You'll be drawn to demanding jobs. You thrive on the personal challenge and proving worthy. Victories are so much sweeter when they're hard fought, aren't they? Deny it if you want, but I know you better than anyone else will ever know you. You and I are one and the same. The downside of these careers will be that some days will leave you totally drained. Other days will leave you wound up tighter than that time you ran over Gramp's new throwing rope with the lawnmower. The rope was wound impossibly tight around the blade shaft. Gramp was would up even tighter. Your wife and family will rightly expect their loving husband and father to be the one coming home to them, not some pissed off jerk.

You've already had a taste of how the motorcycle ride home both drains off the tension and recharges your battery.

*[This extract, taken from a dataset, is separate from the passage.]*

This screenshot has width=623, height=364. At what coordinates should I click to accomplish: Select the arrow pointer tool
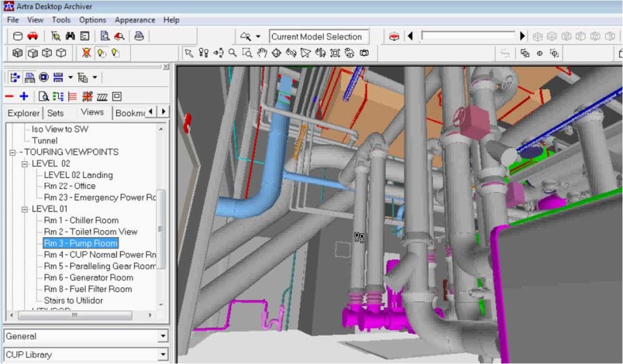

Life just somehow seems right when you're riding, doesn't it? This is a very good thing. Reap its benefits. All of you will be much better off for it. Remember, they deserve your best. Riding helps bring out that "best".

You also have the responsibility, privilege, and joy of helping your children to realize the fullest potential they're capable of. What kind of humans they turn out to be will depend so much on what you do now. You know what's interesting? Sociologists say that what happens with children in the first fews of their lives sets up what they will be later. At the time children are the most impressionable and vulnerable, young fathers are still trying to find themselves to some extent. How do you lead the way when you're still trying to find it yourself?

Thing of it as guiding your youngsters through a very thick textbook. You may find it comforting to know that you don't have to get to the end of the book yourself right away. All you need to do is keep a few chapters ahead of your pupils! I hope that helps.

This is where we come back to the old man. Remember I earlier told you to keep riding but to make sure you were doing it for the right reasons? It might help to zoom out a bit and look at the bigger picture.

A lot of people don't ride for noble reasons. You know what I'm saying so we'll leave it at this. If a person isn't enough without it, they'll never be enough with it.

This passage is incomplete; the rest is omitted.